Assignment 9: Fun (and Games) with Prolog!
Due Monday, November 9 by 11:59 PM

Typically puzzles ask the user to satisfy a set of constraints -- and this is precisely what prolog was designed to do. In this assignment you will be using prolog to sovlve several different types of puzzles. The work involved is primarily in representing the puzzles and their rules. In order to help the graders, please check that you name your prolog rules (predicates) as they're specified in the assignment.

Feel free to use Prolog's built-in predicates in solving these puzzles. In particular, Prolog has a built-in length(L, N) which is true if and only if list L has length N. member( X, L ) is built-in to at least some versions of Prolog. You may use your removeOne from the previous hw (or use this one):

removeOne(X,[X|R],R).
removeOne(X,[F|R],[F|S]) :- removeOne(X,R,S).

Submission    Please submit your problems in separate files named

• logicpuzzle.pl (for problem #1) [individual]
• twentyfour.pl (for problem #2) [individual]
• hanoi.pl (for problem #3) [pair or individual]
• parser.pl (for problem #4 and the first ex. cr.) [pair or individual]
• puzzle.pl (for the second ex. cr.) [pair or individual]

Reminder: Printing all the elements of the resulting lists...

By default Prolog will use ellipses (...) to represent items in a list nested more than 10 deep. For example,

?- L = [1,2,3,4,5,6,7,8,9,10,11,12,13,14,15,16].

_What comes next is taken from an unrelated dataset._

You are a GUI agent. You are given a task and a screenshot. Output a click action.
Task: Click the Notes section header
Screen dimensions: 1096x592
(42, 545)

L = [1, 2, 3, 4, 5, 6, 7, 8, 9|...] 

Yes

?- L = [1,2,3,4,5,6,7,8,9,10,11,12,13,14,15,16], write(L).
[1, 2, 3, 4, 5, 6, 7, 8, 9, 10, 11, 12, 13, 14, 15, 16]

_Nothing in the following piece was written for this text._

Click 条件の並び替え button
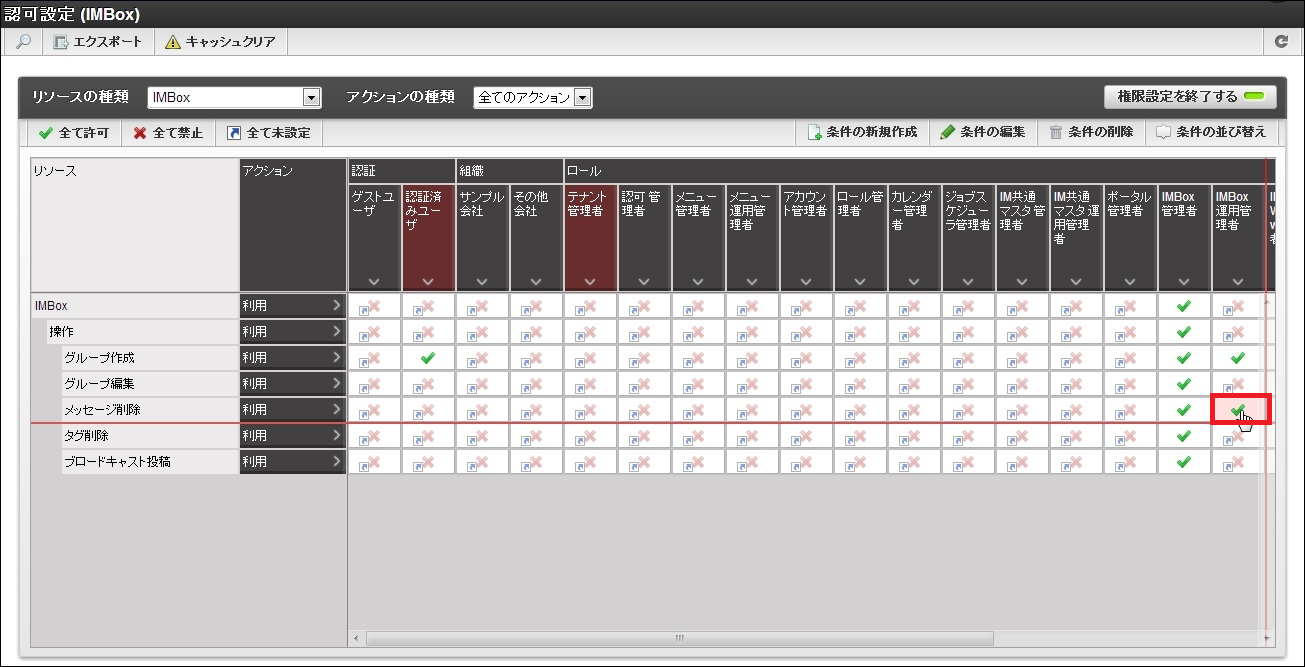This screenshot has width=1305, height=667. point(1211,132)
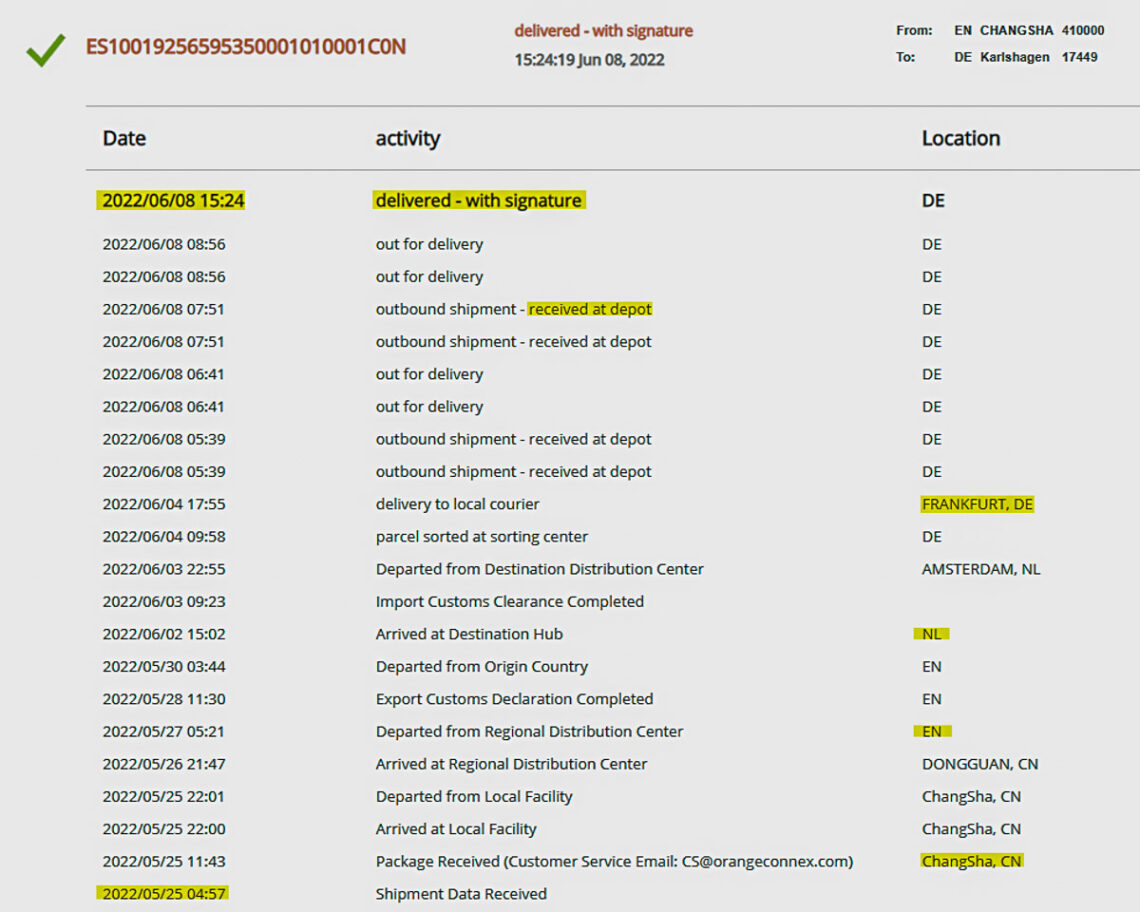Click the destination Karlshagen 17449 address

tap(1038, 58)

L = [1, 2, 3, 4, 5, 6, 7, 8, 9|...] 

Yes

set_prolog_flag( toplevel_print_options, 
    [quoted(true), portray(true), attributes(portray), max_depth(0)] ). 

?- L = [1,2,3,4,5,6,7,8,9,10,11,12,13,14,15,16].

L = [1, 2, 3, 4, 5, 6, 7, 8, 9, 10, 11, 12, 13, 14, 15, 16] 

Yes

Part 1: Einstein's logic-constraint puzzles (25 Points, individual)

/*
 * algird, bruno, collette, dino, and edwina are each from different
 * one of five colleges: pomona, pitzer, hmc, cmc, and scripps.
 *
 * Each one brings a different snack:  jots, snickers, donuts, pez, and spam.
 * They are all on the train together in seats 1 through 5.
 *
 * We want to know which student is in each seat, what college does each
 * student attend, what did each student bring for a snack?
 * Determine whether there is a solution, and if so, whether it is unique.
 *
 * 1.  bruno and dino sat in the end seats.
 * 2.  algird sat next to the student from hmc.
 * 3.  collette sat next to friends with snickers and donuts.
 * 4.  The hmc student brought spam as a snack and sat in the middle seat.
 * 5.  snickers was immediately to the left of pez.
 * 6.  bruno, dino, and algird do not go to Scripps.
 * 7.  The pomona student sat between the persons with jots and spam.
 * 8.  dino did not sit next to the person with donuts.
 * 9.  The cmc student did not sit next to edwina.
 *
 * Note that negation constraints don't generate values -- they can
 * only check for consistency of already-instantiated values. Thus,
 * they must be tested _after_ variables are instantiated with values.
*/

Be sure to format your output in an easy-to-read manner. In addition, make sure that you leave a comment for the graders so that they know how to generate and print the solution to the puzzle. As an example, consider the solve predicate in the einstein.pl example. It first generates the solution to the Zebra puzzle, and then it prints the five houses in a reasonable fashion:

solve :-
  einstein( [ H1, H2, H3, H4, H5 ] ),
  write( ' first house: '), write(H1), nl,
  write( 'second house: '), write(H2), nl,
  write( ' third house: '), write(H3), nl,
  write( 'fourth house: '), write(H4), nl,
  write( ' fifth house: '), write(H5), nl.

?- solve.

 first house: [norwegian, cat, dunhill, water, yellow]
second house: [dane, horse, marlboro, tea, blue]
 third house: [brit, bird, pallmall, milk, red]
fourth house: [german, zebra, rothmans, coffee, green]
 fifth house: [swede, dog, winfield, beer, white]

Yes

Please submit this part of the assignment in a file called logicpuzzle.pl.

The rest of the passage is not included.